— Provided data —
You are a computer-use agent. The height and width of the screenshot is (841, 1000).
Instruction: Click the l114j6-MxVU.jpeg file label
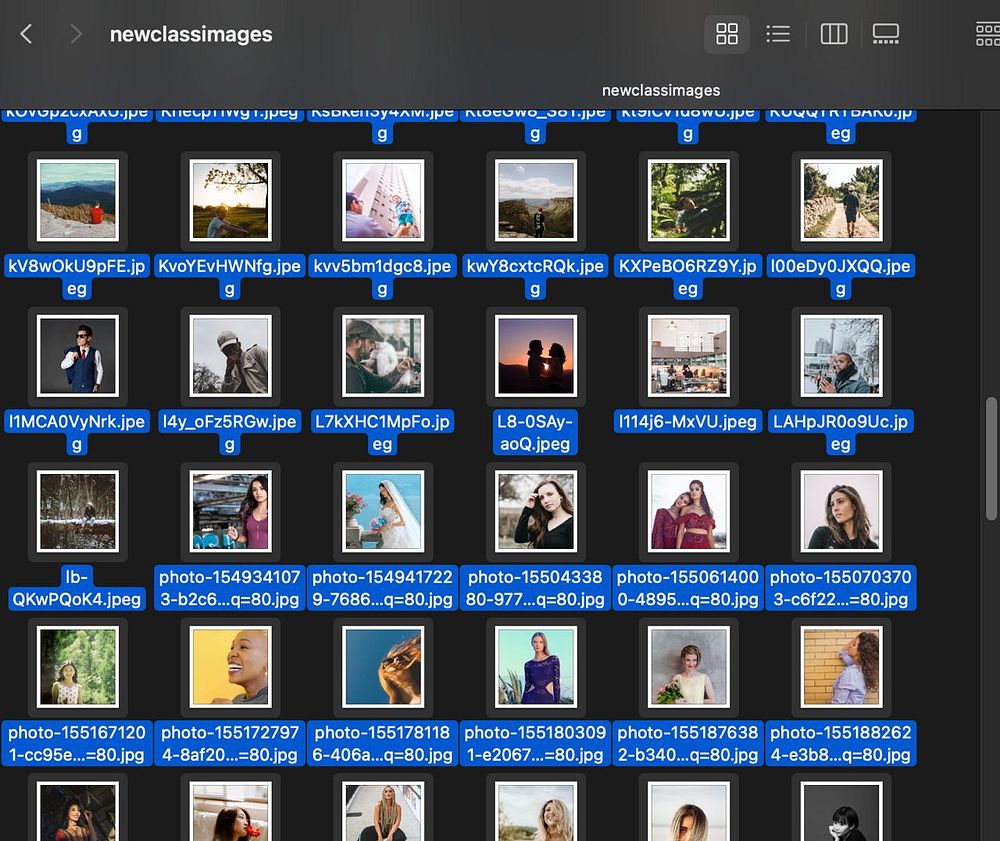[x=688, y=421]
* * *
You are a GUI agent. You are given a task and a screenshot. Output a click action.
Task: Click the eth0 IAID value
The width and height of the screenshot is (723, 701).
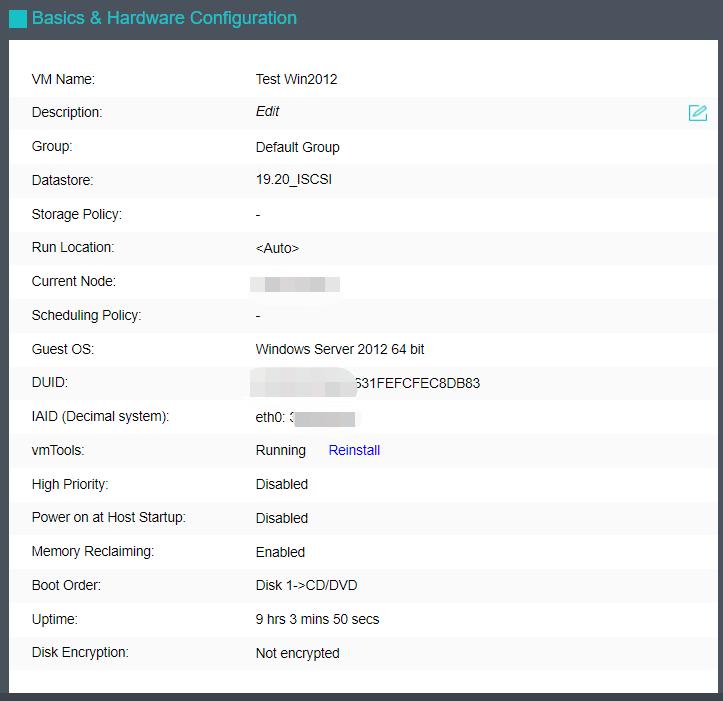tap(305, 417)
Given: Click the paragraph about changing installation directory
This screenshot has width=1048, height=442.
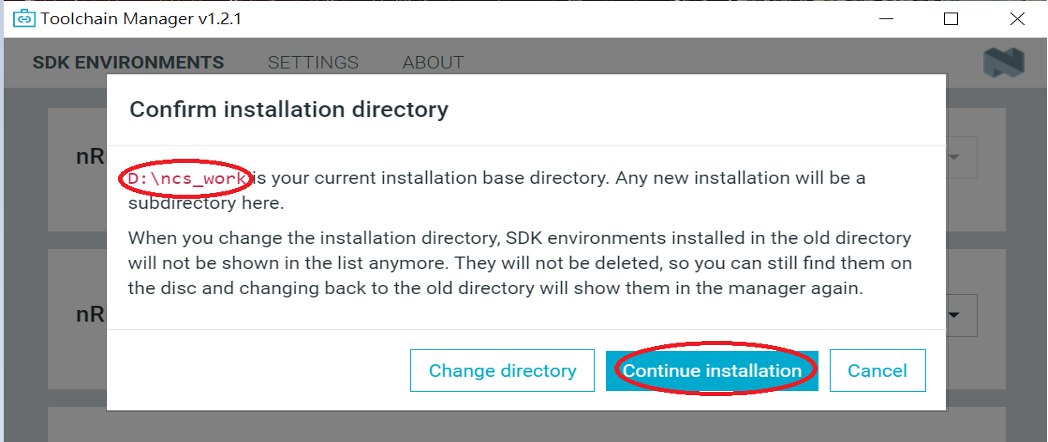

— Direction —
Duplicate the rows from the line with "You are a computer-use" up to and including the line with "[x=688, y=421]", and omit the pictures from your answer.

— Task answer —
You are a computer-use agent. The height and width of the screenshot is (841, 1000).
Instruction: Click the l114j6-MxVU.jpeg file label
[x=688, y=421]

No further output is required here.